Selon plusieurs sources, Boeing aurait décidé, avec l'assentiment d'Ottawa, non seulement de faire construire toutes les parties de l'avion aux États-Unis, mais aussi d'en faire l'entretien de deuxième et troisième ligne, soit l'entretien d'importance. Boeing n'aurait donc pas l'obligation de céder une partie de sa propriété intellectuelle sur certaines pièces.

Boeing a toujours l'obligation de réinvestir au Canada l'équivalent de chaque dollar du contrat, donc 3,4 milliards, puisque c'est une loi canadienne. Mais rien ne l'oblige à fournir des retombées économiques directes. Hier, Denis Coderre était furieux, lui qui aurait aimé un contrat plus avantageux pour le Canada. «C'est avec les retombées directes qu'on peut faire de la recherche et du développement. Les retombées indirectes, c'est changer le papier de toilette dans les avions. On va changer le lave-glace, on va mettre de l'huile, puis on va mettre du gaz. That's it, that's all. Ça n'a pas de sens.»
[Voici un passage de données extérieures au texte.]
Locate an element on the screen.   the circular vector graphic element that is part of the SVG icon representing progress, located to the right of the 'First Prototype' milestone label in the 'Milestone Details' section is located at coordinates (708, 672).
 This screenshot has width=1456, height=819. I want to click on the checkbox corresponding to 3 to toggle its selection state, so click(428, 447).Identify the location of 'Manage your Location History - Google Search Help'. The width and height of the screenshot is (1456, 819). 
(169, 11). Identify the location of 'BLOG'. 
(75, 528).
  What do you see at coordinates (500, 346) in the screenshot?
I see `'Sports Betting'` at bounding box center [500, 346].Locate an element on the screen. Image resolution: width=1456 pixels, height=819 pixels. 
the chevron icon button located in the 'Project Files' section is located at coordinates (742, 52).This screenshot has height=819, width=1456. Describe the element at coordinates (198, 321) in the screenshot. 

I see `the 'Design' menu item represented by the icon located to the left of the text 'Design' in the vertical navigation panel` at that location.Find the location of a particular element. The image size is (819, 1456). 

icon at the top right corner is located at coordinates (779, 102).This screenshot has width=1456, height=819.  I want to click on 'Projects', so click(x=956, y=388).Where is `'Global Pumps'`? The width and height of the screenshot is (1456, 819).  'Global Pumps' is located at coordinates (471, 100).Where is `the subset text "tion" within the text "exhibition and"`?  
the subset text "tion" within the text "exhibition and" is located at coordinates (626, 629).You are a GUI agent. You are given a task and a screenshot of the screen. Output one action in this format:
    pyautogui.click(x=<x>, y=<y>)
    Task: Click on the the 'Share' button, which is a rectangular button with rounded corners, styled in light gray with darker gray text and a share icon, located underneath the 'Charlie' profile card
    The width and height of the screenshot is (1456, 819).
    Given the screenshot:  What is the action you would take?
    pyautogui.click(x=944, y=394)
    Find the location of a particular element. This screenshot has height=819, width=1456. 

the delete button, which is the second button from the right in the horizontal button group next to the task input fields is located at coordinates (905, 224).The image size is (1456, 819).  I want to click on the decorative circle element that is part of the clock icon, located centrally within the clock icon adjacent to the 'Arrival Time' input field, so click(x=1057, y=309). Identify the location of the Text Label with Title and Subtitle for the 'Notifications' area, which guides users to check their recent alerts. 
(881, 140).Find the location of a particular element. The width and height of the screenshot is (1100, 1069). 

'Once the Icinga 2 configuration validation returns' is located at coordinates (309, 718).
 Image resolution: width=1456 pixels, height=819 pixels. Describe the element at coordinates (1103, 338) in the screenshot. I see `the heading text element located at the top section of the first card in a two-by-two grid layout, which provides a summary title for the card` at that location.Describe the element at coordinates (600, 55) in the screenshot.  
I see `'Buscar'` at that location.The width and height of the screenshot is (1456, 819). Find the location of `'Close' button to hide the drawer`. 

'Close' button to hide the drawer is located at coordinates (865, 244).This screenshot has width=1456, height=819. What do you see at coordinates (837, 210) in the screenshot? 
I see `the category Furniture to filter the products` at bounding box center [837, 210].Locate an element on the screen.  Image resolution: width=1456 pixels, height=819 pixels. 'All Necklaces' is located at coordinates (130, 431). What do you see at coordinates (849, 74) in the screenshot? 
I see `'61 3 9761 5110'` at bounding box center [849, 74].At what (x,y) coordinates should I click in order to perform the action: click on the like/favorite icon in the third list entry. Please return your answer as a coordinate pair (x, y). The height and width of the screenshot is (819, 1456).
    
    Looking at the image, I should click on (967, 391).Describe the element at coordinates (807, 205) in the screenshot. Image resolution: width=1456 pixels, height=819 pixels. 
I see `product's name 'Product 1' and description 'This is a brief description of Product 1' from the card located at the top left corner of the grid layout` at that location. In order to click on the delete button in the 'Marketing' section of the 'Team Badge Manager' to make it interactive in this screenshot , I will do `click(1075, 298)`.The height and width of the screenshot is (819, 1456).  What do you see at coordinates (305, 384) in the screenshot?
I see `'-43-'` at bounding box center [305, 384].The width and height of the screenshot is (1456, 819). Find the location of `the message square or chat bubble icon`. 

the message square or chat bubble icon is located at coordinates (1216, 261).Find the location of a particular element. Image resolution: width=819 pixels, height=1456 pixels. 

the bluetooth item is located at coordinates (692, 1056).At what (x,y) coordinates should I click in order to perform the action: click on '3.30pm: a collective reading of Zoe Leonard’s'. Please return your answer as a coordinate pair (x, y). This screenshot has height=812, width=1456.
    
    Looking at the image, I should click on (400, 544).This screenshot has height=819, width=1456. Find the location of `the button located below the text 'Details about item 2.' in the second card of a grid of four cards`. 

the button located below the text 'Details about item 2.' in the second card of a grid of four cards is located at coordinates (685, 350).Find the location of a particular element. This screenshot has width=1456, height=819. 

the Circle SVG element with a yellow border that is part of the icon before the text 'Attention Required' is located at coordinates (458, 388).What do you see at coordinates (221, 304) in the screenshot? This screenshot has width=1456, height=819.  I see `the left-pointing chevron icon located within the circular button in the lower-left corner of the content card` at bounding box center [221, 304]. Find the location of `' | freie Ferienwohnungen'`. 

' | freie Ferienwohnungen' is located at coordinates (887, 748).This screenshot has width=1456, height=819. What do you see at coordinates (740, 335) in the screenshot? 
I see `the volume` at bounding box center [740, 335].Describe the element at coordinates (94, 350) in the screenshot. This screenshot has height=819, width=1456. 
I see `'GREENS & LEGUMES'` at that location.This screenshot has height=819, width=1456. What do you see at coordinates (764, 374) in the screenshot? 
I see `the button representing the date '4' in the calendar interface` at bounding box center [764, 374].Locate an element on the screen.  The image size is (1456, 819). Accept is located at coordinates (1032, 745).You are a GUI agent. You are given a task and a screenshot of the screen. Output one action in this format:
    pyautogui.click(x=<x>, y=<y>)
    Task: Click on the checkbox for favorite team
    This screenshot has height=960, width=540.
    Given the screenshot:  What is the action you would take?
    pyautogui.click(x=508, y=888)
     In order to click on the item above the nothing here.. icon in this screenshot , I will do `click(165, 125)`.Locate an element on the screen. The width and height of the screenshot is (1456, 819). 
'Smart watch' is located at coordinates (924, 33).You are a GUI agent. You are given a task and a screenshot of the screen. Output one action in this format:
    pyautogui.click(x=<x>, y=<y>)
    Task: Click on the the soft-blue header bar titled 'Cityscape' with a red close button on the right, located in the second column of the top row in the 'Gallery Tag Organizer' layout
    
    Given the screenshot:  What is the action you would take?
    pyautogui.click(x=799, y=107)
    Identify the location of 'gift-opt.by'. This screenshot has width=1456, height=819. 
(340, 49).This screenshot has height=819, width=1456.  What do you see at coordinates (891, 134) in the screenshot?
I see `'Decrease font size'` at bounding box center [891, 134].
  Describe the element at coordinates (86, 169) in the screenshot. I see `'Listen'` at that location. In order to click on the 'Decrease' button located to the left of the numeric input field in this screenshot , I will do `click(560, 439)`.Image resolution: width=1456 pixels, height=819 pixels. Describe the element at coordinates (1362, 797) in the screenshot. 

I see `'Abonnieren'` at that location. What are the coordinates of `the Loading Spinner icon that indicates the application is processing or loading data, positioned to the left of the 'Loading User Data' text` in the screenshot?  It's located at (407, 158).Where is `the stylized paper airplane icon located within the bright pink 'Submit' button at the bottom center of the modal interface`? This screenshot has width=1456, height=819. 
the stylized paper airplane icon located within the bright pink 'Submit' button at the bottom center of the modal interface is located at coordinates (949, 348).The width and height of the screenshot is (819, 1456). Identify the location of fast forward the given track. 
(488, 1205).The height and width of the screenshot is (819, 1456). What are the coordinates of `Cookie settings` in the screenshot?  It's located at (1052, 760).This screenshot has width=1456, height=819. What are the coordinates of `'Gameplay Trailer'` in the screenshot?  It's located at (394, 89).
Au Sénat, le ministre des Travaux publics, Michael Fortier, a réfuté ces informations. «Nous voulons que ces dollars soient réinvestis au Canada dans le secteur de l'aérospatiale et de la défense, partout au Canada, pour s'assurer d'avoir des compagnies plus dynamiques qu'elles ne le sont aujourd'hui», a-t-il dit.

Les TCA

Le syndicat des TCA, qui représente 12 000 travailleurs dans l'industrie aérospatiale, a également plongé dans la bagarre hier. Dans un communiqué, la centrale syndicale dénonce «le manque de fermeté» du gouvernement Harper, qui laisse le loisir à Boeing de construire toutes les parties de l'avion aux États-Unis. Et puisque l'industrie canadienne se concentre à 55 % au Québec, le syndicat attaque particulièrement les ministres québécois, leur reprochant leur laisser-aller.

Michel Gauthier, du Bloc québécois, a de son côté réclamé pour une troisième journée consécutive une part plus élevée des retombées pour le Québec, alors que les informations qui circulent laissent entendre que la province va récolter de 20 à 25 % des retombées, soit autant que l'Ontario et l'ouest du pays. Le ministre de l'Industrie, Maxime Bernier, refuse de garantir une plus grande part au Québec, soutenant que c'est le libre marché qui doit dicter les règles et laissant ainsi le feu vert à Boeing pour choisir qui aura les contrats.

«C'est inacceptable. Ce n'est pas ça qu'on attend d'un gouvernement. Ce n'est surtout pas ça qu'on peut accepter quand on sait bien que, quand vient le temps de protéger l'industrie automobile [ontarienne], il n'y a jamais de problème», a lancé Michel Gauthier. Le Bloc réclame 60 % des retombées pour le Québec. «[Maxime Bernier] savait très bien qu'en prenant cette décision-là [laisser le choix à Boeing], il portait un coup fatal à l'industrie aéronautique au Québec. On va perdre des emplois. On va perdre du développement technologique», a dit Michel Gauthier.